Stored items from a collection:
——
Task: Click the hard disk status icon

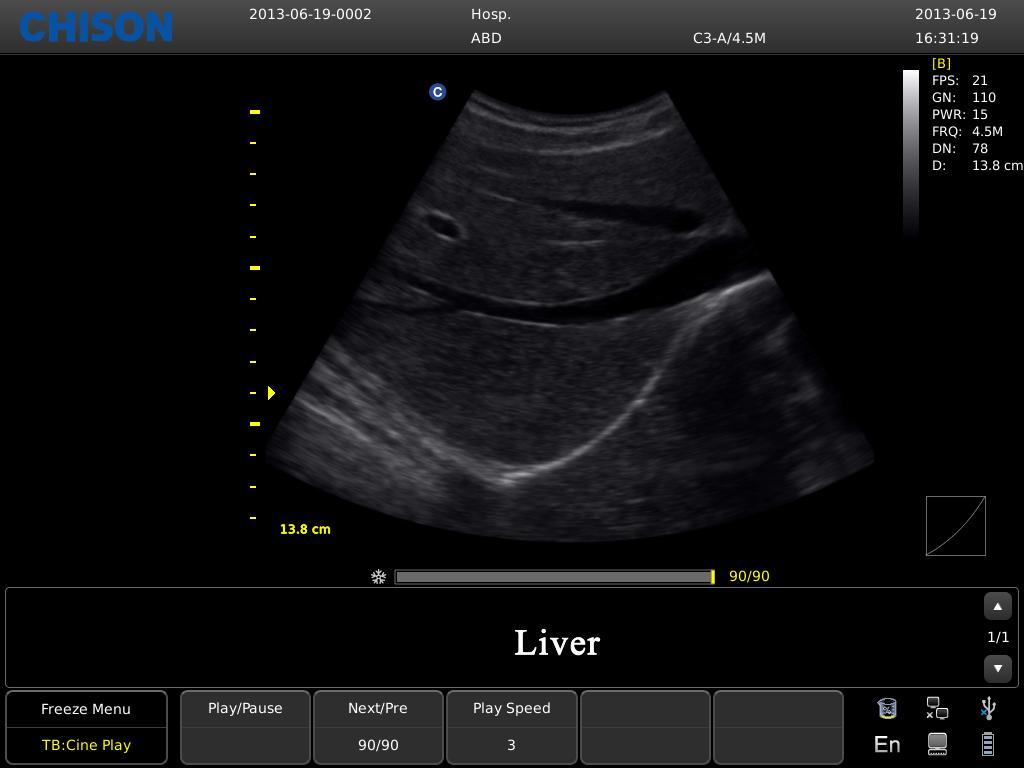Action: [x=936, y=744]
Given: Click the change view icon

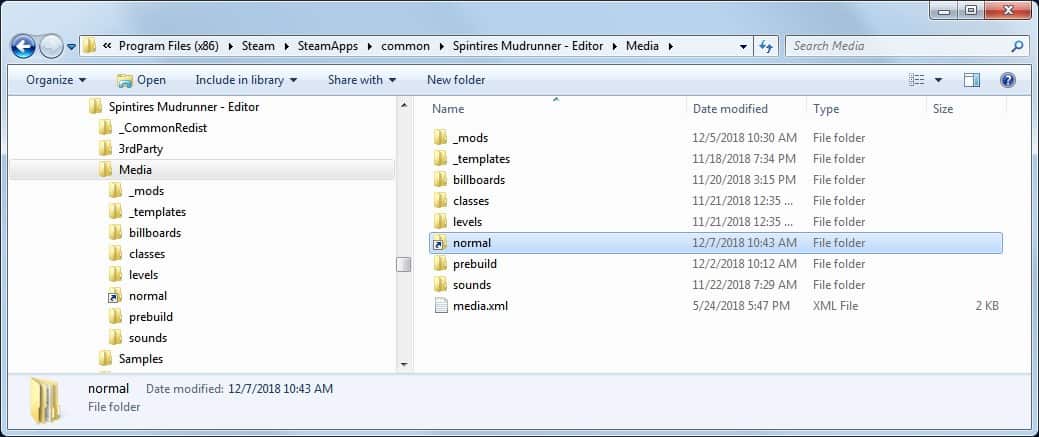Looking at the screenshot, I should pyautogui.click(x=916, y=80).
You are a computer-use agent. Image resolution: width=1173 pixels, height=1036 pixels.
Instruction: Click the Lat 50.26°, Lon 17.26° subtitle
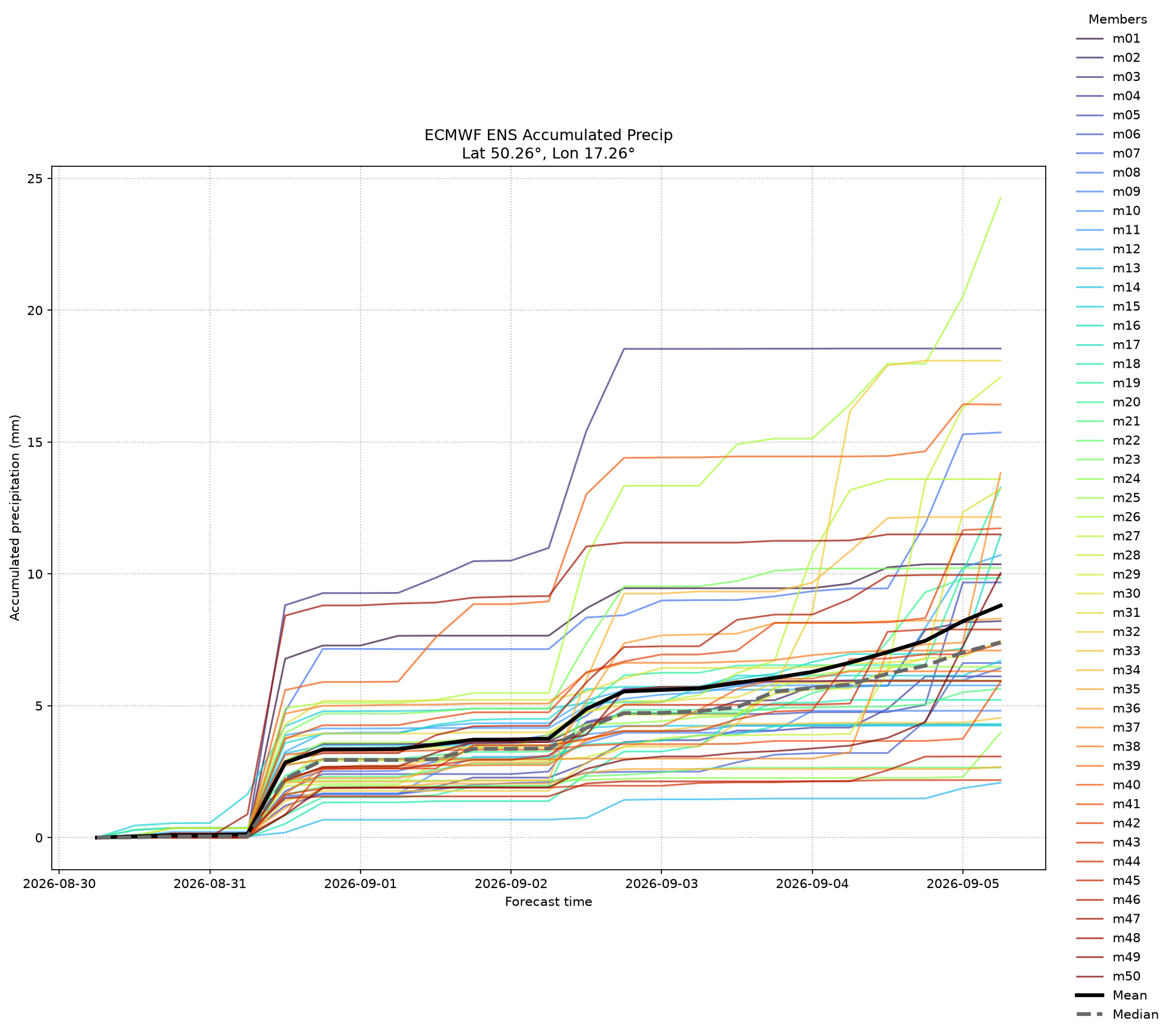548,153
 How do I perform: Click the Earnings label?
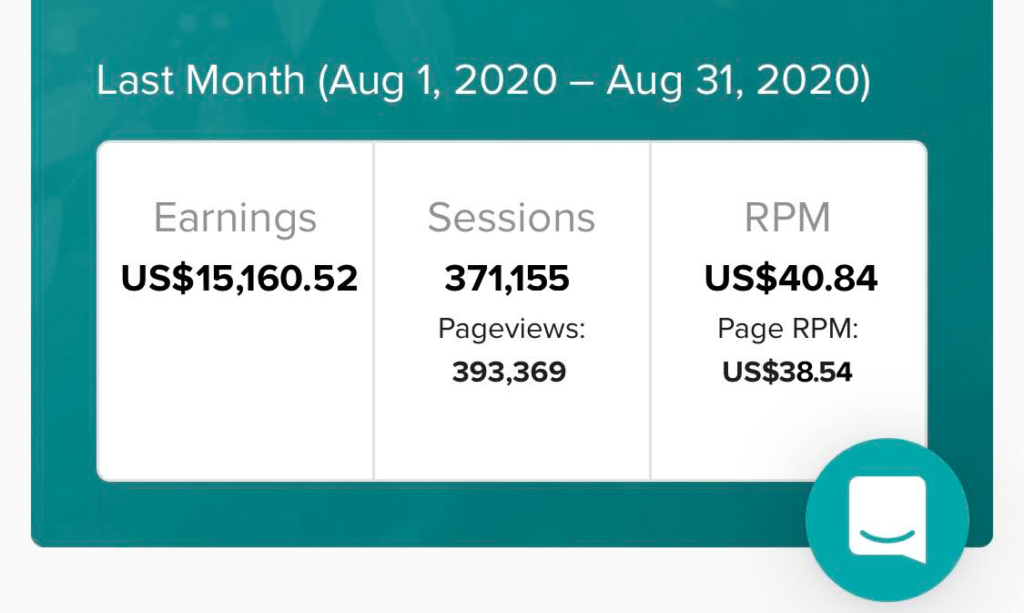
——
> **Exercise**: Please return all of the entries word for word, excluding the pictures.

> **Exercise response**:
Task: Click the hard disk status icon

Action: [x=936, y=744]
Given: Click the change view icon

Looking at the screenshot, I should pyautogui.click(x=916, y=80).
You are a computer-use agent. Image resolution: width=1173 pixels, height=1036 pixels.
Instruction: Click the Lat 50.26°, Lon 17.26° subtitle
548,153
 How do I perform: Click the Earnings label?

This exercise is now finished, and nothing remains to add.